# MIT License
#
# Copyright (c) 2023 CNRS
#
# Permission is hereby granted, free of charge, to any person obtaining a copy
# of this software and associated documentation files (the "Software"), to deal
# in the Software without restriction, including without limitation the rights
# to use, copy, modify, merge, publish, distribute, sublicense, and/or sell
# copies of the Software, and to permit persons to whom the Software is
# furnished to do so, subject to the following conditions:
#
# The above copyright notice and this permission notice shall be included in all
# copies or substantial portions of the Software.
#
# THE SOFTWARE IS PROVIDED "AS IS", WITHOUT WARRANTY OF ANY KIND, EXPRESS OR
# IMPLIED, INCLUDING BUT NOT LIMITED TO THE WARRANTIES OF MERCHANTABILITY,
# FITNESS FOR A PARTICULAR PURPOSE AND NONINFRINGEMENT. IN NO EVENT SHALL THE
# AUTHORS OR COPYRIGHT HOLDERS BE LIABLE FOR ANY CLAIM, DAMAGES OR OTHER
# LIABILITY, WHETHER IN AN ACTION OF CONTRACT, TORT OR OTHERWISE, ARISING FROM,
# OUT OF OR IN CONNECTION WITH THE SOFTWARE OR THE USE OR OTHER DEALINGS IN THE
# SOFTWARE.


from functools import lru_cache, partial
from typing import Optional

import torch
import torch.nn.functional as F
import torchaudio.compliance.kaldi as kaldi

from pyannote.audio.core.model import Model
from pyannote.audio.core.task import Task
from pyannote.audio.utils.receptive_field import (
    conv1d_num_frames,
    conv1d_receptive_field_center,
    conv1d_receptive_field_size,
)

from .resnet import ResNet34, ResNet152, ResNet221, ResNet293


class BaseWeSpeakerResNet(Model):
    """Base class for WeSpeaker's ResNet models

    Parameters
    ----------
    fbank_centering_span : float, optional
        Span of the fbank centering window (in seconds).
        Defaults (None) to use whole input.

    See also
    --------
    torchaudio.compliance.kaldi.fbank

    """

    def __init__(
        self,
        sample_rate: int = 16000,
        num_channels: int = 1,
        num_mel_bins: int = 80,
        frame_length: float = 25.0,  # in milliseconds
        frame_shift: float = 10.0,  # in milliseconds
        round_to_power_of_two: bool = True,
        snip_edges: bool = True,
        dither: float = 0.0,
        window_type: str = "hamming",
        use_energy: bool = False,
        fbank_centering_span: Optional[float] = None,
        task: Optional[Task] = None,
    ):
        super().__init__(sample_rate=sample_rate, num_channels=num_channels, task=task)

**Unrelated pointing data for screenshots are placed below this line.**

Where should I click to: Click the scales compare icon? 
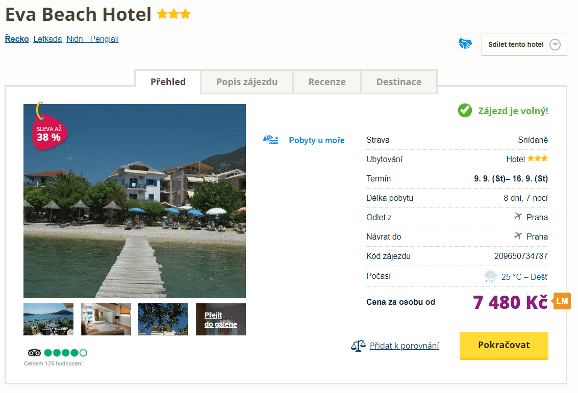pyautogui.click(x=358, y=346)
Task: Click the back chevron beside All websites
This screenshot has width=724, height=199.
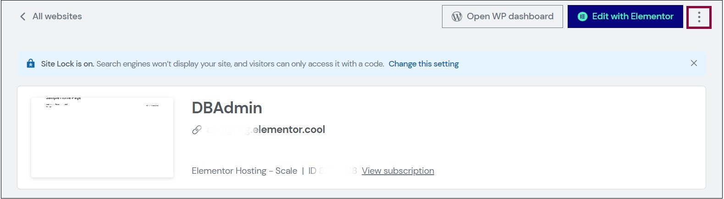Action: [x=22, y=17]
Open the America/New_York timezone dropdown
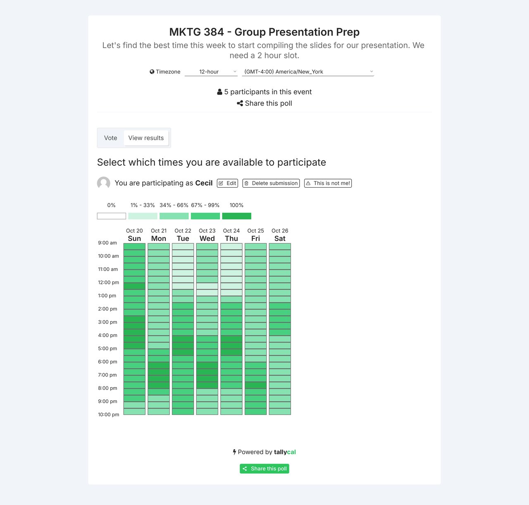 (x=308, y=72)
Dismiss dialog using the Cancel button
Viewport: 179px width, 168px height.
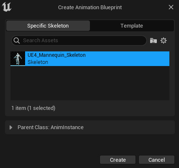click(x=156, y=160)
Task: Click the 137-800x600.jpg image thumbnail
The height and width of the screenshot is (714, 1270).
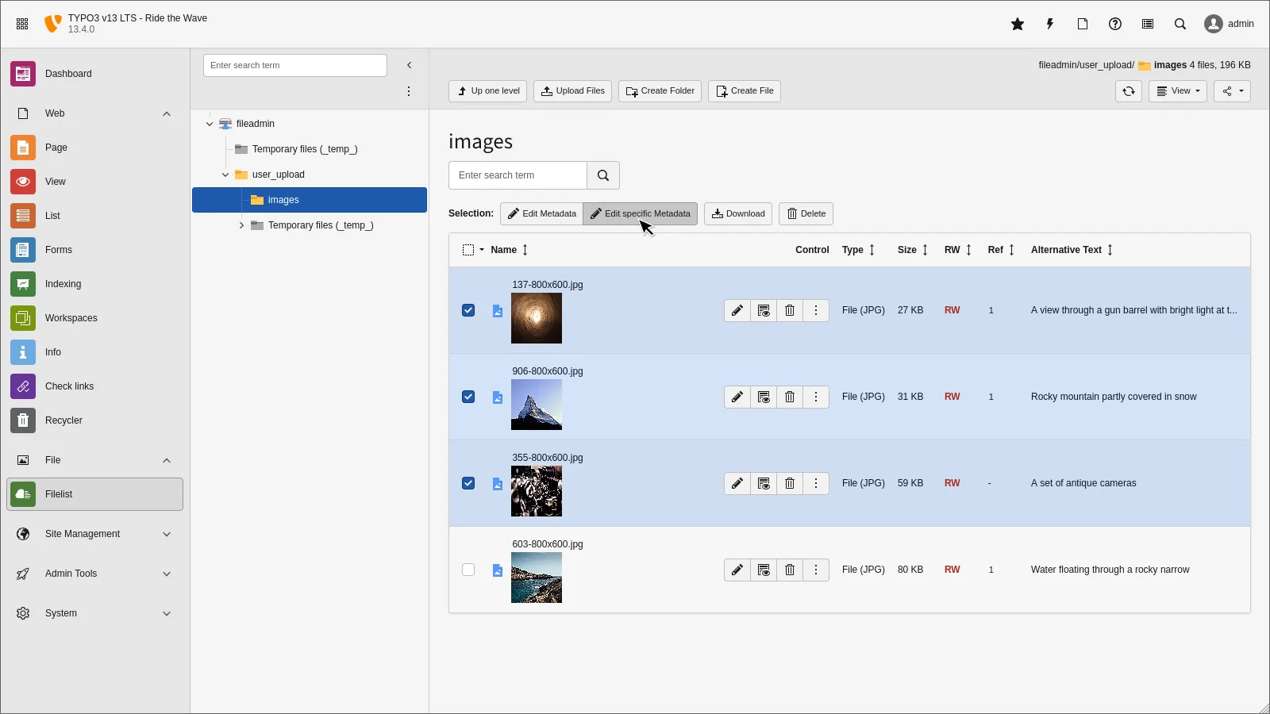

        self.save_hyperparameters(
            "sample_rate",
            "num_channels",
            "num_mel_bins",
            "frame_length",
            "frame_shift",
            "dither",
            "round_to_power_of_two",
            "snip_edges",
            "window_type",
            "use_energy",
            "fbank_centering_span",
        )

        self._fbank = partial(
            kaldi.fbank,
            num_mel_bins=self.hparams.num_mel_bins,
            frame_length=self.hparams.frame_length,
            round_to_power_of_two=self.hparams.round_to_power_of_two,
            frame_shift=self.hparams.frame_shift,
            snip_edges=self.hparams.snip_edges,
            dither=self.hparams.dither,
            sample_frequency=self.hparams.sample_rate,
            window_type=self.hparams.window_type,
            use_energy=self.hparams.use_energy,
        )

    @property
    def fbank_only(self) -> bool:
        """Whether to only extract fbank features"""
        return getattr(self, "_fbank_only", False)

    @fbank_only.setter
    def fbank_only(self, value: bool):
        if hasattr(self, "receptive_field"):
            del self.receptive_field

        self._fbank_only = value

    def compute_fbank(self, waveforms: torch.Tensor) -> torch.Tensor:
        """Extract fbank features

        Parameters
        ----------
        waveforms : (batch_size, num_channels, num_samples)

        Returns
        -------
        fbank : (batch_size, num_frames, num_mel_bins)
            fbank features

        Source: https://github.com/wenet-e2e/wespeaker/blob/45941e7cba2c3ea99e232d02bedf617fc71b0dad/wespeaker/bin/infer_onnx.py#L30C1-L50
        """

        waveforms = waveforms * (1 << 15)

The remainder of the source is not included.